Anche se il Nord Europa domina la classifica, ci sono sorprese da altre parti del mondo. In testa c’è Bogotá, la capitale colombiana che entra nella top ten grazie ai suoi 560 chilometri di “ciclorutas” – piste ciclabili protette che attraversano quartieri popolari e il centro città. Ogni domenica mattina, dalle 7 alle 14, alcune strade vengono chiuse al traffico per ospitare la “Ciclovía”, evento che coinvolge in media 1,5 milioni di persone ogni settimana.

Non da meno è Montréal, con i suoi 900 chilometri di piste e uno dei programmi di bike sharing più estesi d’America (BIXI). Qui andare in bici al lavoro è routine anche sotto zero gradi. “Andare in ufficio in bici a febbraio con dieci gradi sotto zero? Per noi è normale”, scherza Claude Dubois, ingegnere in pensione.

La spinta della pandemia: più investimenti e nuovi modi di muoversi

Gli esperti intervistati da Time Out sottolineano come la pandemia abbia dato una forte spinta alle città nel ripensare la mobilità su due ruote. Diverse amministrazioni – da Parigi a Berlino passando per Londra – hanno creato piste ciclabili temporanee poi rese permanenti, modificando strade e traffico per favorire i ciclisti. “Ci siamo resi conto che andare in bici era il modo migliore per rispettare il distanziamento”, racconta Sophie Morel, consulente urbanistica parigina. In Francia i fondi pubblici dedicati alla ciclabilità sono aumentati del 60% rispetto al 2019.

L’Italia cresce ma resta fuori dalla top ten

Nella classifica di Time Out non ci sono città italiane tra le prime dieci, ma alcune realtà stanno facendo passi avanti importanti.

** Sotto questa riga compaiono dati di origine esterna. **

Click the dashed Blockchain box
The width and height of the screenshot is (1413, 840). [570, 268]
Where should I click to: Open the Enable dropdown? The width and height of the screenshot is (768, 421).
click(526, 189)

Milano punta a raggiungere i 300 chilometri di piste entro il 2028; Bologna prova sensori digitali per contare i ciclisti; Firenze investe su campagne per migliorare la sicurezza sulle strade. Secondo FIAB (Federazione Italiana Ambiente e Bicicletta), nel 2025 gli italiani che usano la bici in città sono aumentati del 23% rispetto ai tempi pre-pandemia.

Le dieci città più bike-friendly secondo Time Out

Oltre ad Amsterdam, Utrecht, Copenaghen, Bogotá e Montréal, completano la top ten: Parigi, Berlino, Tokyo, Melbourne e Portland. Gli esperti ricordano che non basta avere buone piste: conta anche l’educazione civica, il rispetto tra pedoni e ciclisti e l’appoggio dei servizi pubblici.

Chi sceglie la bici tutti i giorni racconta che è questione di libertà, tempi certi e salute. E questa passione sta cambiando davvero il volto delle nostre città, tra centri storici affollati e periferie sempre più vivibili.